In this work, Au nanoparticles supported on aluminum oxide (Au/ANT) and titanate (Au/TNT) nanotubes were synthesized for their use as catalysts in the reduction of 4-nitrophenol to produce 4-aminophenol with NaBH₄ as the reducing agent. The catalysts were prepared with a 0.5% metal loading employing the nanotube supports modified with 3-aminopropyl-trimethoxysilane (APTMS) to provide plentiful anchoring sites to trap the Au nanoparticles and prevent their agglomeration. All materials were characterized using a range of anal. techniques, and it was found that Au zero-valent nanoparticles were homogenously supported on the inner/outer surfaces of the nanotubular-structured carriers. Both catalytic systems were highly active and selective in the reduction of 4-nitrophenol, giving TOF values of 20,561 and 19,560 h^-1 for Au/TNT and Au/ANT, resp. The excellent catalytic activity was attributed to the highly dispersed Au clusters on the support surfaces through enhanced functionalization with APTMS, and the confinement effect of the nanotubular carriers. Furthermore, Au/TNT exhibited a high operational stability for the reduction of 4-nitrophenol reaching 10 catalytic cycles with only a moderate decrease in the conversion level after the seventh cycle, which was attributed to a degree of metal leaching. Finally, the catalytic reduction performance of the Au/TNT catalyst was tested in different nitroarene-substituted pharmaceuticals, and revealed a high activity (>99% after 60 min of reaction) and selectivity toward production of the desired substituted anilines, thereby highlighting the potential of this catalyst for application in these processes.
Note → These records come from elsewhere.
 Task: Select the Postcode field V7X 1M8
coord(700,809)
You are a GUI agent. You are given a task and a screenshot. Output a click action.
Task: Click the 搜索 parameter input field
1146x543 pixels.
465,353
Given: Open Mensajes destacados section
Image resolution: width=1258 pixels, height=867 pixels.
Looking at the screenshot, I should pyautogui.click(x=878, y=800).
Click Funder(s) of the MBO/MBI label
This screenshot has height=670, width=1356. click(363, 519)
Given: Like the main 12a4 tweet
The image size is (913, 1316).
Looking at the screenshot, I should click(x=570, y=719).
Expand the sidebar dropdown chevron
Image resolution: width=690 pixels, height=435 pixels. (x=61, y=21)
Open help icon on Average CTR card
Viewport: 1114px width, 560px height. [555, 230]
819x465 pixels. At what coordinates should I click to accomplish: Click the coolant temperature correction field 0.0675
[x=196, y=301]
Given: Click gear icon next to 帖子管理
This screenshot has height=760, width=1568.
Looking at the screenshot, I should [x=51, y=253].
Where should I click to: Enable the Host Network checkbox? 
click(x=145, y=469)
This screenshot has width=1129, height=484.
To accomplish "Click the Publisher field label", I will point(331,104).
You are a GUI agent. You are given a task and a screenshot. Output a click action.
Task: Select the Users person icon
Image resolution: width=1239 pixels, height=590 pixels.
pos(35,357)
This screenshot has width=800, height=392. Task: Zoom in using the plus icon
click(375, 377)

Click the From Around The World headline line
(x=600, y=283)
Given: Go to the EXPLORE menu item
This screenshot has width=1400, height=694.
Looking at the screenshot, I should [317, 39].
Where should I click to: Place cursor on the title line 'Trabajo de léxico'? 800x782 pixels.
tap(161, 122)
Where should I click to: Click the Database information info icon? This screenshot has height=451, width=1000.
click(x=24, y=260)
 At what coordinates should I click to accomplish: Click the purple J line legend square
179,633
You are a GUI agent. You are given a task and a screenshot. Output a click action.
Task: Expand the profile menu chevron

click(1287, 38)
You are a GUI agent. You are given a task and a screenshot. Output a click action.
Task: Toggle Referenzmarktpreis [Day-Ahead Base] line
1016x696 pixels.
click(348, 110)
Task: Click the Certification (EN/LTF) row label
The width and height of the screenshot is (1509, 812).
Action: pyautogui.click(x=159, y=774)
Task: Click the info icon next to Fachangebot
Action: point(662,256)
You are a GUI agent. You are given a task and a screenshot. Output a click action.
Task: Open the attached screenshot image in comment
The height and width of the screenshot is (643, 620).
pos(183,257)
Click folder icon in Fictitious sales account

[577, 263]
Catalysis Today published new progress about 13822-56-5. 13822-56-5 belongs to catalysis-chemistry, auxiliary class Organic Silicones, name is 3-(Trimethoxysilyl)propan-1-amine, and the molecular formula is C18H34N4O5S, COA of Formula: C6H17NO3Si.

Referemce:
https://courses.lumenlearning.com/boundless-chemistry/chapter/catalysis/,
Catalysis – Wikipedia

Shalini Devi, K. S. published the artcileHoisting the photovoltaic performance by photocharging and plasmonic effect via aminosilane-protected silver/barium titanate for dye-sensitized solar cells, Recommanded Product: 3-(Trimethoxysilyl)propan-1-amine, the publication is International Journal of Energy Research (2022), 46(7), 9710-9719, database is CAplus.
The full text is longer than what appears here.